A coworker of mine has just shown me a few crossfit exercise videos...they look like a great workout.  

Are there any MT members with any "crossfit" experience?  What do y'all think about it if you do it?

http://www.crossfit.com


----------



## rompida (Jan 3, 2008)

I did it for about a year, following the daily workouts on the website.  There are some great concepts, exercises, videos and routines in there.  But, I also had several minor injuries related to their workouts, which would put me on the bench for a week or so.  Met Pukie a couple of times also - which I've heard is a sign that the body is getting more negative results than positive. Some might say my form probably wasn't correct, or something along those lines.  Perhaps, but I need something I can do at home, by myself. 

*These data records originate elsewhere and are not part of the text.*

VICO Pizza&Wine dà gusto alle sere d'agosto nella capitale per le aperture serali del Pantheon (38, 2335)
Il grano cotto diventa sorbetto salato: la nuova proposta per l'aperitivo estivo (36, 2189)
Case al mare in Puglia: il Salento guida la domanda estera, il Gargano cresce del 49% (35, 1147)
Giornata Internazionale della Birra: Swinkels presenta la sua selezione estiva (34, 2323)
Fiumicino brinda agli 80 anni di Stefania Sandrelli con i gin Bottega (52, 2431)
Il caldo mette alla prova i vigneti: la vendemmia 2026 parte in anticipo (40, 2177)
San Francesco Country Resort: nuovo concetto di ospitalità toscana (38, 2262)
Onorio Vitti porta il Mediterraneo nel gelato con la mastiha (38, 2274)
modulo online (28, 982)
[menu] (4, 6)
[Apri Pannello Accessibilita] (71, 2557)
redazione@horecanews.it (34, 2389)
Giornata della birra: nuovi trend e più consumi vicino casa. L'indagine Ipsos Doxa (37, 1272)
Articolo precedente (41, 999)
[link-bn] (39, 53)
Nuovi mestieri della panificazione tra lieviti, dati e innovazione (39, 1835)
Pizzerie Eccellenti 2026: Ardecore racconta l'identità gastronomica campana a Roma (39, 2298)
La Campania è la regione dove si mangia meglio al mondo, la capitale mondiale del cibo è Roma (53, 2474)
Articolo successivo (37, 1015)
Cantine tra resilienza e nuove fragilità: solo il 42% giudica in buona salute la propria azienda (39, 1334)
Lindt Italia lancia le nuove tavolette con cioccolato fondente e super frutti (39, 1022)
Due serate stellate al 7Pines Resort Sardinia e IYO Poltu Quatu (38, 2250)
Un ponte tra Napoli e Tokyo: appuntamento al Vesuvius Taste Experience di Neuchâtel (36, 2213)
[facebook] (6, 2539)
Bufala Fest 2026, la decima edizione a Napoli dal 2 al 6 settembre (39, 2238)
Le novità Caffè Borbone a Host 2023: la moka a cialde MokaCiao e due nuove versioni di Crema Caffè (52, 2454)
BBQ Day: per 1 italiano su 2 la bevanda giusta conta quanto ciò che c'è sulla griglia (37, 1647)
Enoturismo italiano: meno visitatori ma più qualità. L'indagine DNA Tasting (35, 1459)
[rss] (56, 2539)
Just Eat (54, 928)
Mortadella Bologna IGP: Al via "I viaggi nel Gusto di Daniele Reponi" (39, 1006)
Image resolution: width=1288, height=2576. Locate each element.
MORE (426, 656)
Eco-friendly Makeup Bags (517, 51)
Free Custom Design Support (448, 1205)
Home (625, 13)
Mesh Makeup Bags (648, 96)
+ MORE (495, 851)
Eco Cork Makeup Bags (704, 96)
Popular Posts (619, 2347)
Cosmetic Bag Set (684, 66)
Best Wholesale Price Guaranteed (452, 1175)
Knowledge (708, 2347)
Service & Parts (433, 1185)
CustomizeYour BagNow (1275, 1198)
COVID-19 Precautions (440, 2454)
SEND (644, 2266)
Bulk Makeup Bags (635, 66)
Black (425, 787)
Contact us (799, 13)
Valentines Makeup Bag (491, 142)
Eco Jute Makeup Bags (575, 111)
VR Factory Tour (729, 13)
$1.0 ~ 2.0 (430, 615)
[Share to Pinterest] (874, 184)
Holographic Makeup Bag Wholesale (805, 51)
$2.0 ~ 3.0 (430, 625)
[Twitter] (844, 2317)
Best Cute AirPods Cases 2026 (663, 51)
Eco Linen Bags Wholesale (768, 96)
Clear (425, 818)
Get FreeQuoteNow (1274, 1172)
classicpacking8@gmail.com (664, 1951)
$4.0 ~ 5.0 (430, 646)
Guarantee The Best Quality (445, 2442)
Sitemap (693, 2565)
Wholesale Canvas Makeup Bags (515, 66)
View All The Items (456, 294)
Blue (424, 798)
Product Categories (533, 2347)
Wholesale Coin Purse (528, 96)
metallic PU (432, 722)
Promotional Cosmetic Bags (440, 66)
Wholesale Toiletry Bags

Anyway, I now do SOME of the crossfit workouts, and alternate them with other workouts I find.  I got more gains in strength and size by doing this.  With crossfit I had a lot of trouble breaking through plateaus.


----------



## ArmorOfGod (Jan 3, 2008)

I haven't used any Crossfit, but the BJJ school down the road offers it.

AoG


----------



## towknee (Jan 3, 2008)

I never heard of it until I saw your post. The combative video examples are very cool.   I like those. 
I made some notes on several of their exercises that they demonstrate. I have no problem believing these folks are very fit.  
Thanks.


----------



## Cruentus (Jan 13, 2008)

I've been doing crossfit lately; mainly the workout of the day (WOD) to supplement my other training. I love it. The method totally kicks ***.

Here are some youtube clips of some cross fit people doing some workouts. "Julie" whoever she is, is a friggin' beast! 

http://www.youtube.com/watch?v=MiCj1mTKuXY&NR=1
http://www.youtube.com/watch?v=M6i-UvB_8V0&NR=1




http://www.youtube.com/watch?v=4o-RM6ebuis&feature=related


----------



## Cruentus (Jan 13, 2008)

http://www.youtube.com/watch?v=IVBgKB4Gnsw&NR=1

These don't seem like a whole lot, until you do them. These workouts will kick your ***, in a good way...


----------